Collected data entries
-- Opening Marker --

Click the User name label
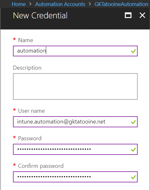This screenshot has width=150, height=190. tap(31, 111)
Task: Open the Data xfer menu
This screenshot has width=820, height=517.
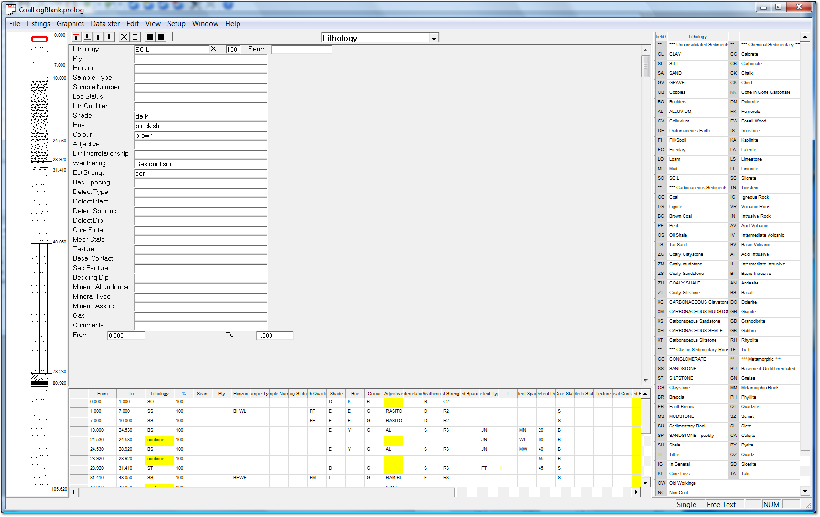Action: click(x=105, y=24)
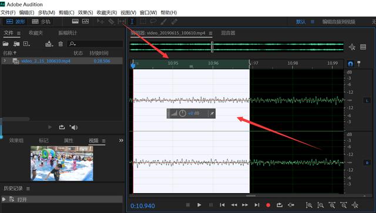Toggle the right channel R button
Screen dimensions: 376x213
(367, 163)
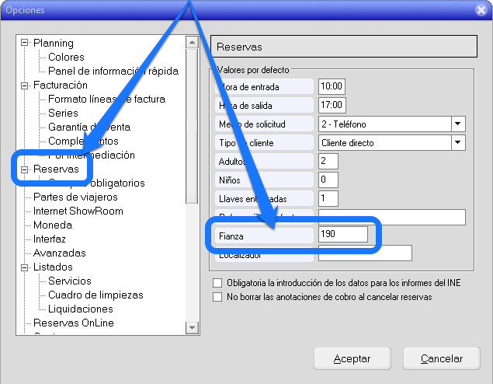The width and height of the screenshot is (493, 384).
Task: Select Internet ShowRoom in tree
Action: click(78, 211)
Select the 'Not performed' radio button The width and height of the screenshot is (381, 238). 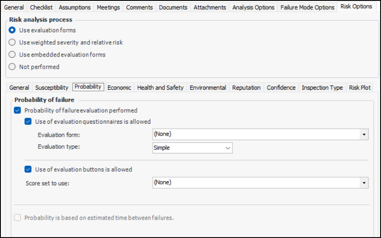(12, 67)
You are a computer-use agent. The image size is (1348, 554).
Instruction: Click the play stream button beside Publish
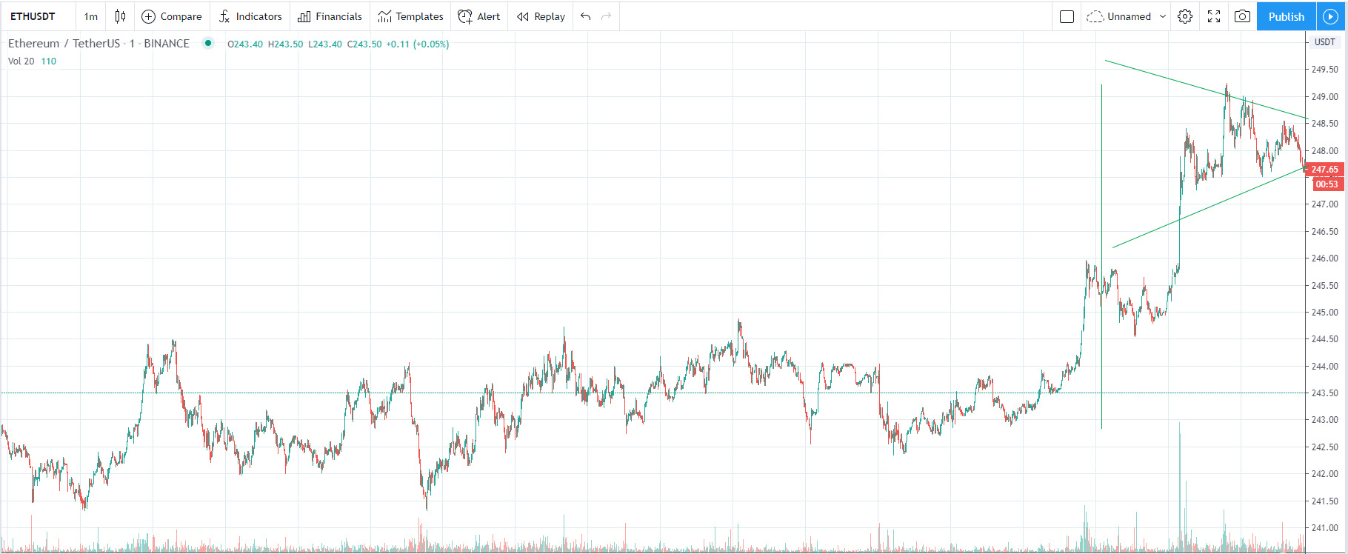point(1330,16)

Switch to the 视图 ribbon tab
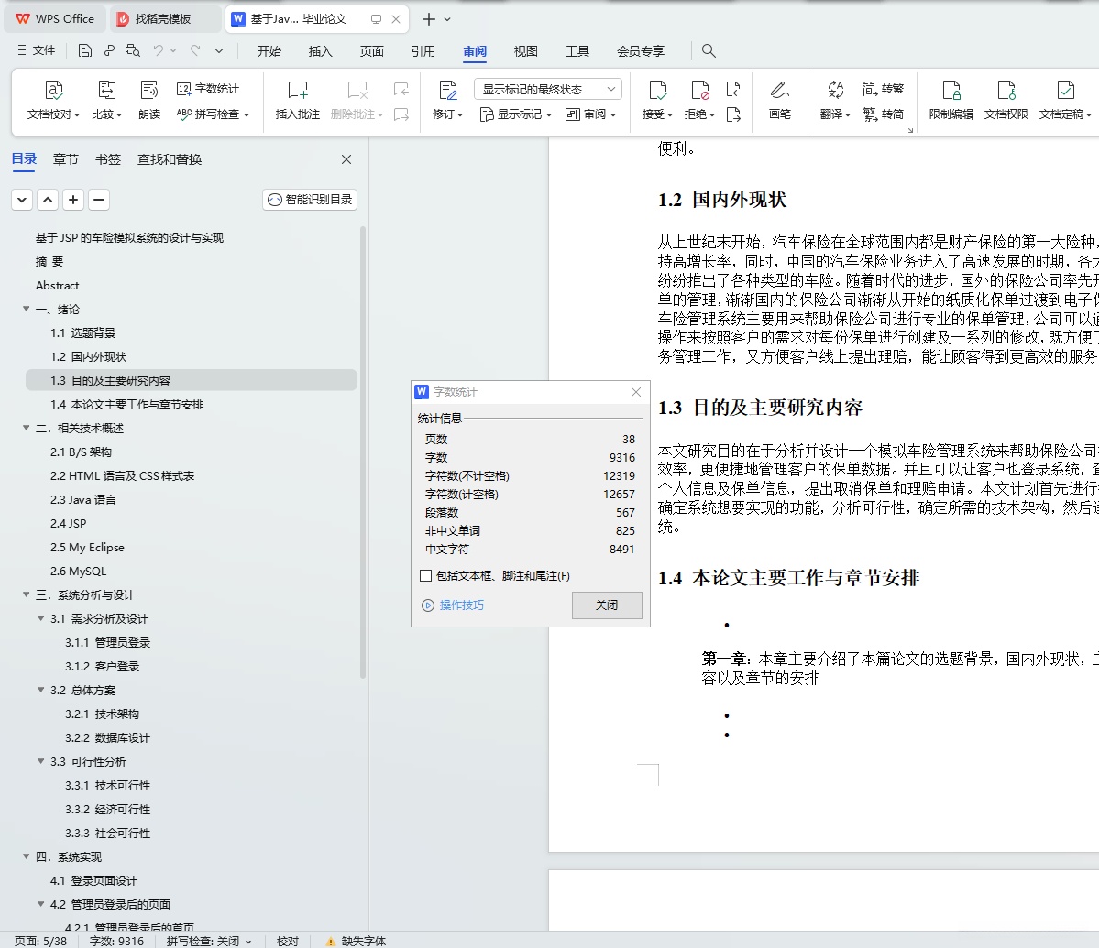click(526, 51)
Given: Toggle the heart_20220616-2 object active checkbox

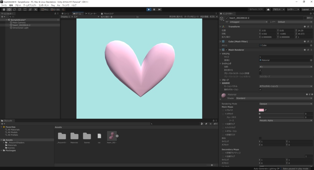Looking at the screenshot, I should pos(227,18).
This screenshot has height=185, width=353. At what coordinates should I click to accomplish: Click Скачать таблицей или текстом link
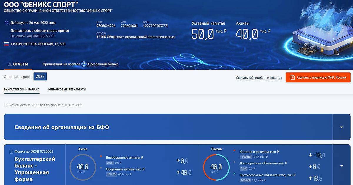tap(259, 78)
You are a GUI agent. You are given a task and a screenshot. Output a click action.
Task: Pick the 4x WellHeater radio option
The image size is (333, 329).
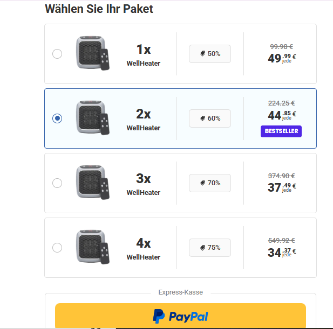coord(57,248)
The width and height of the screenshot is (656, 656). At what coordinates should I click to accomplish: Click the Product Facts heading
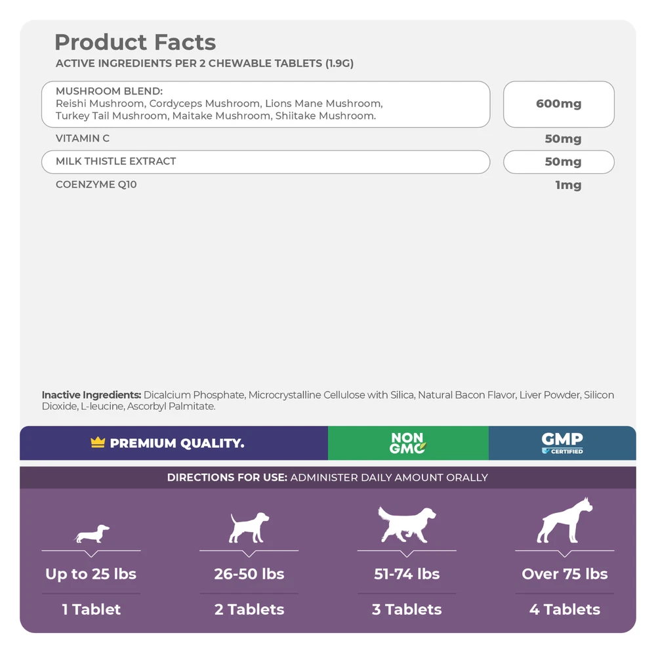tap(135, 43)
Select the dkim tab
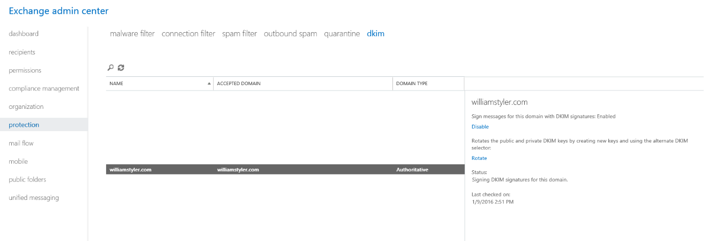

-- Closing Marker --

Every line above carrying the word "agent" needs to be shown.

You are a computer-use agent. The image size is (1348, 554).
You are a GUI agent. You are given a task and a screenshot. Output a click action.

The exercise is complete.